Thursday, December 19, 2013

[ MSWL - Developers and Motivations ]

FLOSS Social Structure Analisys Tools

The FLOSS understood as a development model provides a well-defined or at least can be characterized through social organization established patterns.

A good example of this is shown by "Crowston & Howison" who examined 120 projects from SourceForge and inquired about their social organization, discovering that there are patterns around each project and its members, in fact they found a pattern of stratification baptized as "The Onion Model".

There are specific tools to perform this type of analysis, here we mention two of them based on FLOSS: "CVSAnalY" (https://github.com/MetricsGrimoire/CVSAnalY) y "R Project" (http://www.r-project.org).

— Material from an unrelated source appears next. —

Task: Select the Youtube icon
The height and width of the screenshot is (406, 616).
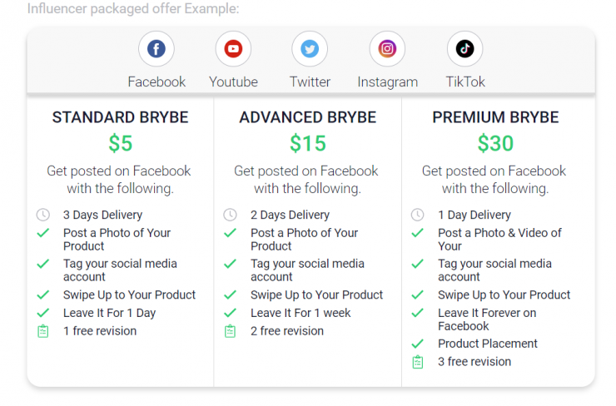Action: click(x=233, y=49)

CVSAnalY is based on Python under GNU GPL license, and extracts information out of source code repository logs and stores it into a database. This provides the potential to analyze in detail the data contained in the log of a project, doing custom queries and limiting the results to what is really needed. For instance, the database could be MySQL and the repository source could be Git.

The R Project also based on GNU GPL license, provides set of software facilities for data manipulation, calculation and graphical display, based on the R language which is oriented to statistical computing and graphics. With this tool we could generate bar graphs showing the distribution of the bug-threads for certain project, or the top commiters by specific dates for instance.

Obtaining metric statistics and graphical visualization for the activity of developers around free software projects, allow us to identify among many other things: orders of magnitude between the Onion Model layers, determine the existence of "generational relay", do "social network analisys" or identify "developers territoriality" and thereby make analysis regarding the evolution of the project.

---
References:
  • Ortega F., Amor J. and Robles G. "The Onion Model in FLOSS". GSyC-Libresoft, MSWL URJC, Madrid, November 2011.
  • Crowston K and Howison J. "The social structure of Free and Open Source software development". School of Information Studies, Syracuse University. November 2004.